Happiness: Good for Creativity, Bad for Single-Minded Focus

Saturday, December 23rd, 2006

Happiness: Good for Creativity, Bad for Single-Minded Focus:

For better or worse, happy people have a harder time focusing.

University of Toronto psychologists induced a happy, sad or neutral state in each of 24 participants by playing them specially chosen musical selections. To instill happiness, for example, they played a jazzy version of Bach’s Brandenburg Concerto No. 3. After each musical interlude, the researchers gave subjects two tests to assess their creativity and concentration.

In one test, participants in a happy mood were better able to come up with a word that unified three other seemingly disparate words, such as “mower,” “atomic” and “foreign.”

OK, before you read ahead, find a word that unifies the following three seemingly unrelated words:

  • mower
  • atomic
  • foreign

Incidentally, the test seems like it was devised in the 1960s.

Have your answer? OK, let’s continue:

Solving the puzzle required participants to think creatively, moving beyond the normal word associations–”lawn,” “bomb” and “currency” — to come up with the more remote answer: “power.”

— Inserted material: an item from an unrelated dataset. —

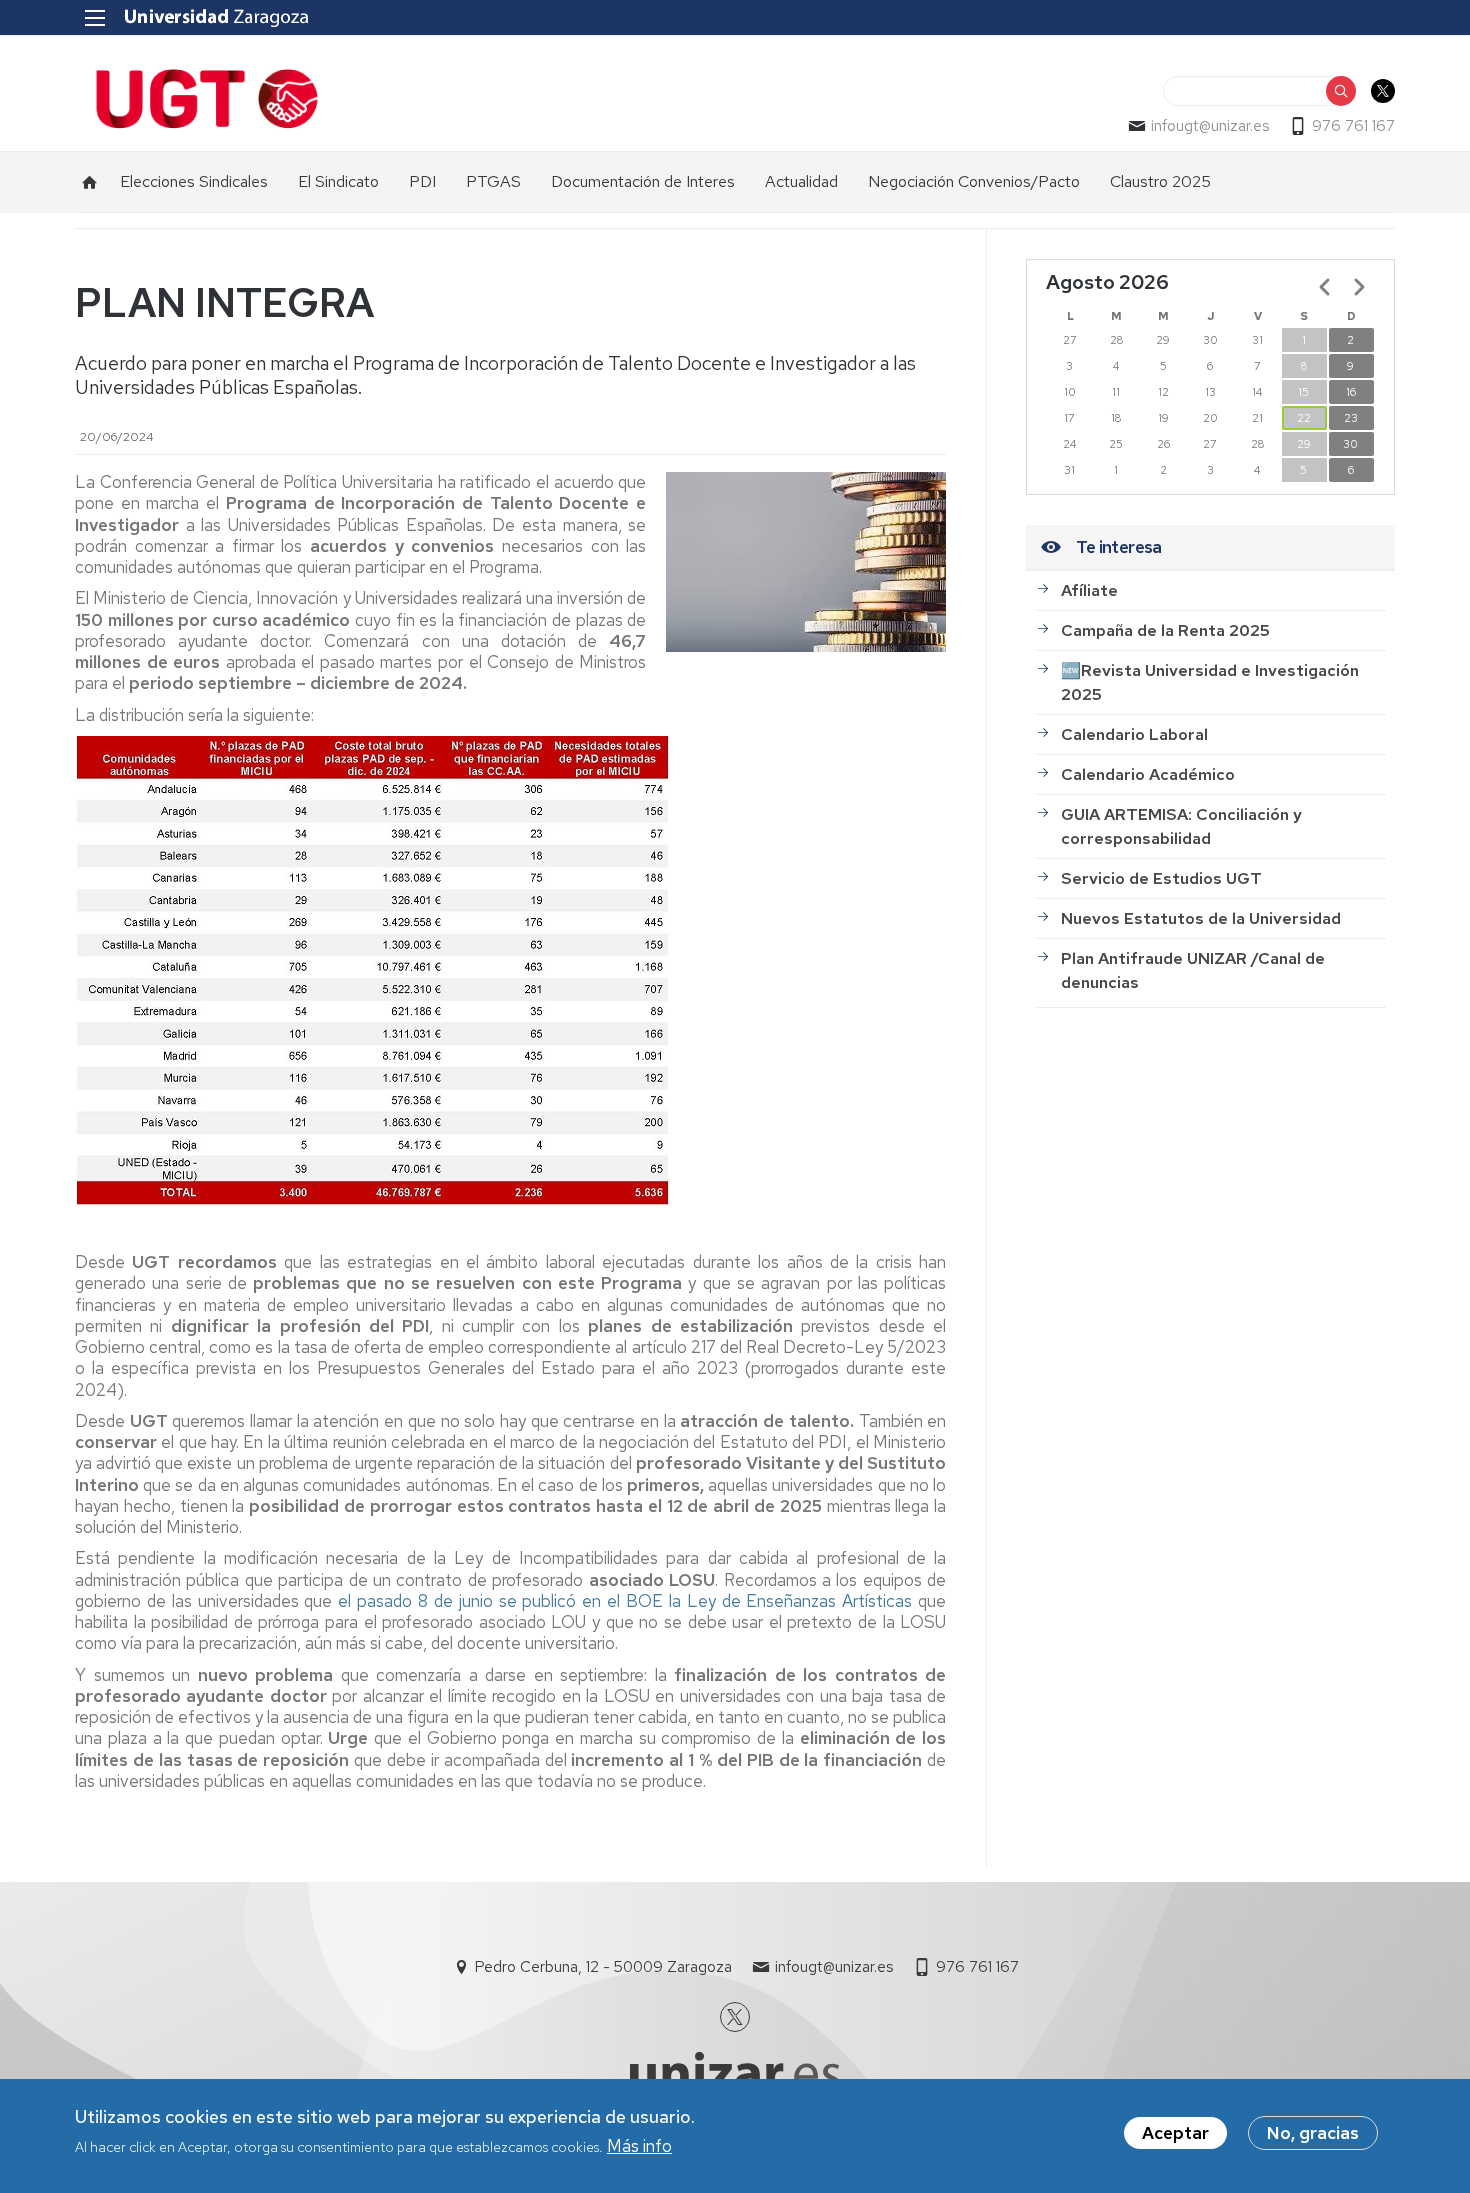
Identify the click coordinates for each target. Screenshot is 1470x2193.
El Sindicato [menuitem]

Interestingly, induced happiness made the subjects worse at the second task, which required them to ignore distractions and focus on a single piece of information. Participants had to identify a letter flashed on a computer screen flanked by either the same letter, as in the string “N N N N N,” or a different letter, as in “H H N H H.” When the surrounding letters didn’t match, the happy participants were slower to recognize the target letter in the middle, indicating that the ringers distracted them.